Arrivò alla base delle scale quando Annie era praticamente già alla fine delle stesse. Con un gesto rapido del polso afferrò un pugnale dal fianco e glielò lancio contro, mancandole la caviglia di pochi centimetri. Imprecò a bassa voce, iniziando a salire le scale.

Arrivata all'ultimo scalino, lei si voltò e gli restituì la mossa; non lo colpì, ma il dover schivare il coltello gli fece perdere l'equilibrio. Rimase aggrappato al piolo con la sola mano destra, e tentò in ogni modo di ignorare il colpo secco che il suo osso emise, rompendosi.

Era solo titanio, no? Quanto ci avrebbe messo a guarire?


(abbastanza perchè lei lo uccida)


'No, no, no, NO!'

Si tirò su a denti stretti, affrontando il resto della scalata cercando di non pensare al polso rotto.

La sua mano sinistra si aggrappò al tetto; si diede un'ultima spinta verso l'alto e uscì all'aria fresca.
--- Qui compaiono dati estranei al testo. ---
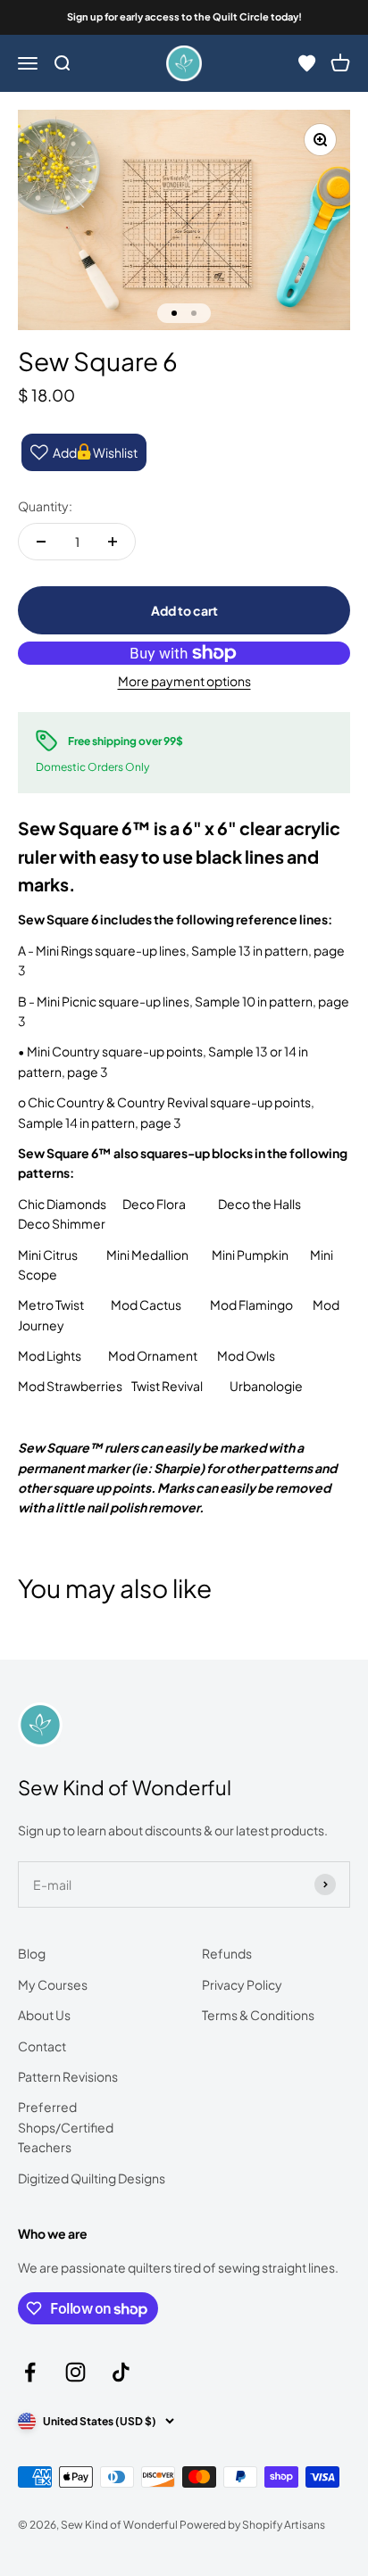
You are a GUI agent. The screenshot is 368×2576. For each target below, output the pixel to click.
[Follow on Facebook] (30, 2372)
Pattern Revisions (68, 2076)
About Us (44, 2015)
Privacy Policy (242, 1984)
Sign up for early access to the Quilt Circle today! (184, 16)
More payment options (184, 681)
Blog (32, 1953)
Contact (42, 2046)
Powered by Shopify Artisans (252, 2524)
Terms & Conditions (258, 2015)
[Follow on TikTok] (121, 2372)
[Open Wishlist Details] (307, 63)
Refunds (227, 1953)
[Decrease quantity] (41, 541)
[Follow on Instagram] (75, 2372)
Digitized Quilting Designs (91, 2178)
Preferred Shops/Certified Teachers (65, 2127)
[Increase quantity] (112, 541)
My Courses (53, 1984)
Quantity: (45, 506)
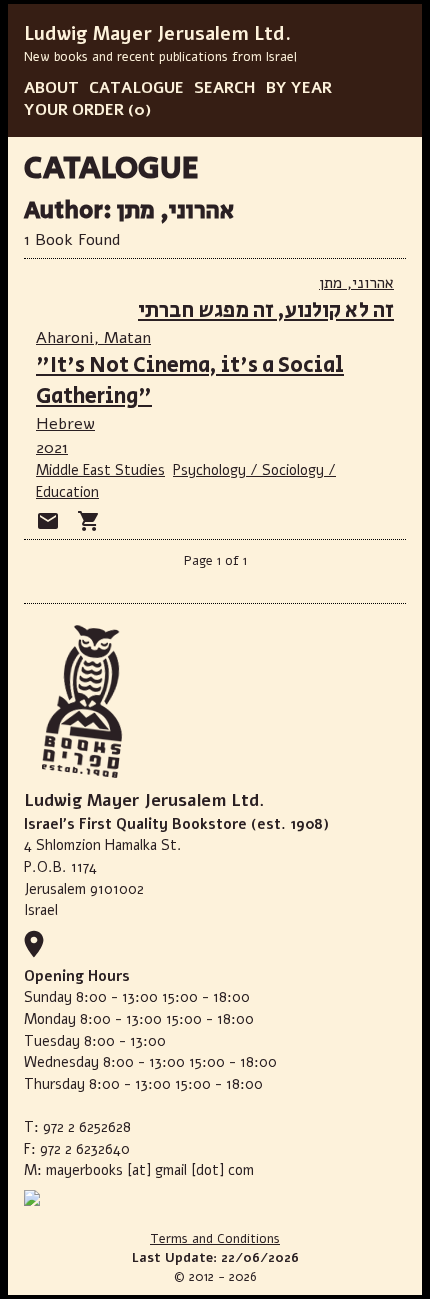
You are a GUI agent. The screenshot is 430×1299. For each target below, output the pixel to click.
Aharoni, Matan (93, 338)
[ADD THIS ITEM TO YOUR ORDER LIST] (89, 521)
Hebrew (65, 424)
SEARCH (225, 88)
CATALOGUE (136, 88)
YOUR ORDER (74, 110)
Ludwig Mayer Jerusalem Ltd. (157, 34)
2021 (52, 448)
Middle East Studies (100, 470)
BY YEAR (299, 88)
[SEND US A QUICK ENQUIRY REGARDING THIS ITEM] (48, 521)
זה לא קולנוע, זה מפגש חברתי (266, 310)
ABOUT (51, 88)
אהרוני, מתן (356, 283)
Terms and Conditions (215, 1239)
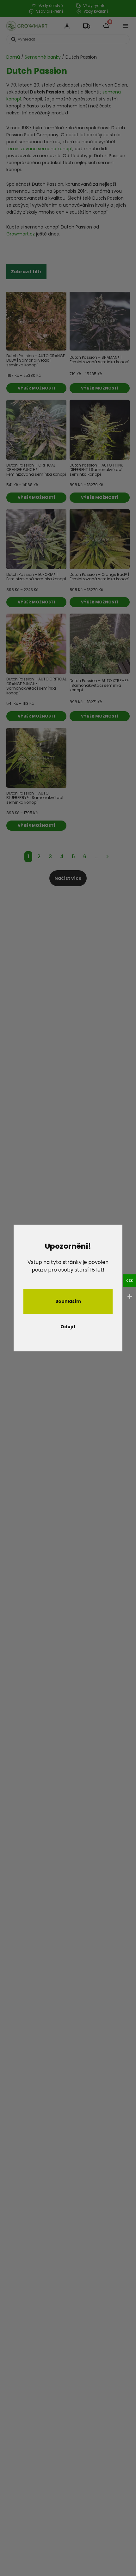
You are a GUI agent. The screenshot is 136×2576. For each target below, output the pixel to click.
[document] (68, 1288)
E nel momento in cui alzò gli occhi davanti a sé, seppe che tutto era perduto.


*


'Signora! Da questa parte!'

Hanji fermò il cavallo, piantandogli i piedi sui fianchi per non farlo impennare e voltandolo verso la voce che l'aveva chiamata. C'era una ragazza, in piedi su delle macerie, che si sbracciava per attirare la sua attenzione; scendendo dal cavallo e camminando nella sua direzione, Hanji si chiese come avesse potuto non notare quella zazzera di capelli rossi.

'Che c'è?' chiese bruscamente.

La ragazza indicò dietro di sé. 'Ho ricevuto le istruzioni dai vostri soldati di avvisarvi nel caso vedessi il ragazzo che state cercando. È al porto, insieme a un'altra combriccola di ragazzini. Stanno cercando di lasciare la città insieme a un'altra marea di disperati.'

Hanji strinse gli occhi, sospettosa. 'Come faccio a sapere che non stai mentendo?'

Senza aspettare una risposta, Hanji chiamò Moblit e gli consegnò le redini del suo cavallo. Estrasse la spada.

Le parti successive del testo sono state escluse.